Led lamp

[rocky01]

Hi all,

I am posting one circuit i found over the net. please comment on it if any changes are to be made. A Simple AC powered LED Lamp-led-lamp.jpgView attachment 64235View attachment 64235

 

[alec_t]

Be very careful when building/using that circuit. All parts can be at a lethal voltage!

 

[beamq]

Please show us the progress.

 

[rocky01]

thanks for your precautions. but i want to admit that i am a novice and i want to know if the circuit is safe to build and operate.

 

[ChrisP58]

Be careful. You must remember that every point in the circuit is at a lethal voltage potential.

 

[rocky01]

thanks. but do i need to carry out any changes in the circuit?

 

[alec_t]

Probably no changes necessary, but note that the 0.22μF cap MUST be an X-rated type for safety, and the zener diode should be as referred to in the text (whatever that is). Take note too of component voltage ratings.

 

[4pyros]

You should add a fuse to the power coming in and test with a lamp in series.

 

[colin55]

The zener diode discharges the 0.22u cap.

 

[4pyros]

The zener diode discharges the 0.22u cap.

??????????

 

[rocky01]

thanks for the advice. i will soon post the progress

 

[rocky01]

thanks for the advice. i will do that.

 

[ericgibbs]

The zener diode discharges the 0.22u cap.

The 48V zener is there to clamp the supply to the LED chain to +48V maximum.

 

[ericgibbs]

thanks for the advice. i will do that.

hi rocky,
Many ultra bright LED's have a 3.5V forward voltage drop.
So 16 Led * 3.5V = 56V, so with a 48V zener, you could have dim LED's, check you individual LED Vfwd drops.

 

[colin55]

The 48V zener is there to clamp the supply to the LED chain to +48V maximum

If it actually did that, the LEDs would not work or be very dull. The REAL purpose of the zener is to discharge the capacitor.
That's why I brought up the discussion in the first place. I thought that everyone had missed the purpose of the zener.

 

[ericgibbs]

If it actually did that, the LEDs would not work or be very dull. The REAL purpose of the zener is to discharge the capacitor.
That's why I brought up the discussion in the first place. I thought that everyone had missed the purpose of the zener.

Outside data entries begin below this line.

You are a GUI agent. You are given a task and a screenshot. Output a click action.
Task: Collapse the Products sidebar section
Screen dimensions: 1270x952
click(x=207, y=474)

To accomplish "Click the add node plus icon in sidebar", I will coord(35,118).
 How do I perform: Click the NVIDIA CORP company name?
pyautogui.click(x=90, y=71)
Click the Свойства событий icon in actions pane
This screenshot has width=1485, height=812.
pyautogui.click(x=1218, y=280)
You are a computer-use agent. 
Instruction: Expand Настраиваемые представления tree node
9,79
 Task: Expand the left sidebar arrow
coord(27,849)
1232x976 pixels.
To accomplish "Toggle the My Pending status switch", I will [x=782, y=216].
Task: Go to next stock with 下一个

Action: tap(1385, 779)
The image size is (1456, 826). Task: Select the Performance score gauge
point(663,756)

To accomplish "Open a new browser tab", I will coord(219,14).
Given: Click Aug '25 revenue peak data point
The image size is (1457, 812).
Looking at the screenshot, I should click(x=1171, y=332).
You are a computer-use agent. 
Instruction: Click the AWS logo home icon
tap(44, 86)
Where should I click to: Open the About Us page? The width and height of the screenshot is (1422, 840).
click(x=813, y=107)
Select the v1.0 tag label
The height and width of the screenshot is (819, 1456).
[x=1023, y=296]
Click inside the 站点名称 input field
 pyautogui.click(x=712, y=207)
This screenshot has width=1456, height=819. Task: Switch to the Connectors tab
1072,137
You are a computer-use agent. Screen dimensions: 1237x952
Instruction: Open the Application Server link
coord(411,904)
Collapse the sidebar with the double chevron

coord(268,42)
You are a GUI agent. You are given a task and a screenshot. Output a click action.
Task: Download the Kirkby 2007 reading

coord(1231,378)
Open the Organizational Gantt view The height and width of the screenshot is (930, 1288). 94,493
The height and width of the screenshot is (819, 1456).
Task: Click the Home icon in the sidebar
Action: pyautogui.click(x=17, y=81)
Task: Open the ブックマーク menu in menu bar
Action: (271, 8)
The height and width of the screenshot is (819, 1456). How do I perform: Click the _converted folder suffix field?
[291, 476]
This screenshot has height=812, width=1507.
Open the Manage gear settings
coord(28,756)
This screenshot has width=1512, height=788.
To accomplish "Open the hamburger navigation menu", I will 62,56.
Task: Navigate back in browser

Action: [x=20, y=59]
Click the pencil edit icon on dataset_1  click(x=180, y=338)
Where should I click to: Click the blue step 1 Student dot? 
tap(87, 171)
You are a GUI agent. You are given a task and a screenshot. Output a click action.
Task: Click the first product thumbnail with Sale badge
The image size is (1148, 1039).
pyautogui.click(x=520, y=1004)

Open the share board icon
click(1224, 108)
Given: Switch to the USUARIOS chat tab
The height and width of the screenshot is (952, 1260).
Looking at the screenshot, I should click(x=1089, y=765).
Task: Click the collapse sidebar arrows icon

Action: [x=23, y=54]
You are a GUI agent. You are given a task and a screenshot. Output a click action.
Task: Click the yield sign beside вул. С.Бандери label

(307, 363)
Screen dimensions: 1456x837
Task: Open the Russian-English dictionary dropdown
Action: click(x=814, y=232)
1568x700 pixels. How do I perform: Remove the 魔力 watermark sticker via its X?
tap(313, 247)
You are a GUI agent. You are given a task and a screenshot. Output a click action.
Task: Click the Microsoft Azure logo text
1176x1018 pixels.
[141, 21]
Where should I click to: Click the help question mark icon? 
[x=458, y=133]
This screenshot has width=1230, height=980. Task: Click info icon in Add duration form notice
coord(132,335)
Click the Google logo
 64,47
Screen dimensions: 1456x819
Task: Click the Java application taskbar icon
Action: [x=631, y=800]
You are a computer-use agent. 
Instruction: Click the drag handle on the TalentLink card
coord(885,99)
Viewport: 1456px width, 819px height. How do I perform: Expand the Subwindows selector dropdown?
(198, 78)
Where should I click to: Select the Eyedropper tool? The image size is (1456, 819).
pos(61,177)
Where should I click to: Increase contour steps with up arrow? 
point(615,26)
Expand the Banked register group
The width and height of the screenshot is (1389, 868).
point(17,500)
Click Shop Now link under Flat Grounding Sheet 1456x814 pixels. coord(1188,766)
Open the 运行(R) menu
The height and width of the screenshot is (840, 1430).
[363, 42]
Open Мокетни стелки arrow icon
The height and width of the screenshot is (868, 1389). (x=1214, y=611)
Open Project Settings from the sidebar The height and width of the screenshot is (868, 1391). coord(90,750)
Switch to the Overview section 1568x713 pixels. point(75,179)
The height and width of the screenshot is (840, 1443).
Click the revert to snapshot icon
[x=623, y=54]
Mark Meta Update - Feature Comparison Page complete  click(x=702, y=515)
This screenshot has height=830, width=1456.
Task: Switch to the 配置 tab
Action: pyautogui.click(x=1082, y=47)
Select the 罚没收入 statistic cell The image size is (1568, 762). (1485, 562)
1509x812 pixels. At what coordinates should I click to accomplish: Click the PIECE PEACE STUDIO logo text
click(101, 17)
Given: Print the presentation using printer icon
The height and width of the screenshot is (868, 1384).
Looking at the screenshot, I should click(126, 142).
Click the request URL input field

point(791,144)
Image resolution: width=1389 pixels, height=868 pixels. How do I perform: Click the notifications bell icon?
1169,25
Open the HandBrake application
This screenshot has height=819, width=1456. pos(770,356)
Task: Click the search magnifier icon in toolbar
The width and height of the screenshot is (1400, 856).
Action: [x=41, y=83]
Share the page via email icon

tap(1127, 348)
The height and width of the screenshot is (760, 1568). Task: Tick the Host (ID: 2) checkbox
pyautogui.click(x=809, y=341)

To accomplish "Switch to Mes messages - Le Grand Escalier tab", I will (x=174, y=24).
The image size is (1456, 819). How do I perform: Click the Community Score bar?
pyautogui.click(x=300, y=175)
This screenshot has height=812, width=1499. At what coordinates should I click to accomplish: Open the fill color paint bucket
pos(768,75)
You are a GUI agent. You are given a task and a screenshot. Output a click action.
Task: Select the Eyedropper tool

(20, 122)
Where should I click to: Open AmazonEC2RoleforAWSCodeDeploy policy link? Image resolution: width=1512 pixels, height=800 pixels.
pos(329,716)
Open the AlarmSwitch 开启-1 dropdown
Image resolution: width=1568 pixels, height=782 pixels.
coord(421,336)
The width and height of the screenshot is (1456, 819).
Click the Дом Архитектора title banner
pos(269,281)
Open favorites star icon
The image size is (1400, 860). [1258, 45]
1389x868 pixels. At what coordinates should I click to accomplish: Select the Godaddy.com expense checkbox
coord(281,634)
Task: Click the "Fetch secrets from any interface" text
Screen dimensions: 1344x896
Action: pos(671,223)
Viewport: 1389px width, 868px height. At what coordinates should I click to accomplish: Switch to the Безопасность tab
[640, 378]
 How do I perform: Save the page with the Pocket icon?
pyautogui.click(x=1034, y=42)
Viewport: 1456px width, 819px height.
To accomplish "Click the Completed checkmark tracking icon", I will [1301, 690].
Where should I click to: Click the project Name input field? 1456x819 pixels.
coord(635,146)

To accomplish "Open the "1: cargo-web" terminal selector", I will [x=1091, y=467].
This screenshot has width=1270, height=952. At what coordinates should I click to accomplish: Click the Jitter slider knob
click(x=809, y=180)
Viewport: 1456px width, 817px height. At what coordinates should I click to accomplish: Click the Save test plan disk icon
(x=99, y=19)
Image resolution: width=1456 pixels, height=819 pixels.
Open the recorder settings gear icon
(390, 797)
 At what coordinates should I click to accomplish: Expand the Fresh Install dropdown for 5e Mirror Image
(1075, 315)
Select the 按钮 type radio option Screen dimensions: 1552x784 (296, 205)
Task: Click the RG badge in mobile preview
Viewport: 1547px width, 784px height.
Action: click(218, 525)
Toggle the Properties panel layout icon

On the negative half cycle of the mains sine wave input at the junction of the zener and the 1N4007 diode, the zener acts as a simple diode and clamps the junction at approx -0.7V, the 1N4007 is reversed biassed.

On the positive half cycle of the mains the junction of the zener and diode is clamped at approx +48V due to the zener action, the 1N4007 is forward biassed and current flows thru the forward biassed LEDs. The 22uF smooths out the half cycle ripple.

 

[ronsimpson]

This circuit is some times made where the two diodes are replaced with a full wave bridge. (four 1N4002)
This will cause two pulses of current every 60hz not one. Now the 0.22uF can be made smaller (0.1uF) to get the current back to what you had before.

Because the current flows more often and the hold up time for C1 is much much smaller its value can be smaller. (1uF or smaller)

Your 1N4007 does not need to be a 1000 volt diode. In your circuit the voltage across D1 never get above 50 volts.

 

[colin55]

The 22uF smooths out the half cycle ripple.

No it doesn't. The 22u has no "head-room."

 

[ronsimpson]

No it doesn't. The 22u has no "head-room."

I don't understand head-room.

Maybe we are thinking the same thing:
I just pick a white 20mA 3.5V LED at random. To work correctly in this circuit we will need 10 LEDs to get 35 volts.
At 35V the LEDs draw 20mA. At 30 volts the current is 4mA and at 27 volts the current is 1mA. (from LED data sheet, using 10 LEDs)
If there is 5 volts of ripple on the 22uF cap the current will ripple from 4 to 20mA.
5V ripple on 35V looks small. 16mA ripple on 20mA looks big.
Using half wave rectification the capacitor must be big if you want the light to not have much ripple.
Using full wave rectification the capacitor is some times not there at all.

 

[colin55]

The best thing is to try it and see what effect the capacitor has.

You only have 7mA to play with.
At 7mA the voltage across a white LED is 3.3v. At 3mA the voltage is 3v.
You can't be feeding the capacitor as well as the LEDs. You only have 7mA available.
Secondly, the voltage only has to drop from 33v to 30v and the LEDs do not illuminate.
This is only 10% of the curve and a capacitor will make almost no appreciable difference in this circuit.
You have not charged the capacitor to a higher value than required by the LEDs, so that it can deliver its energy for part of the cycle. To do this a resistor needs to be placed between the capacitor and the string of LEDs.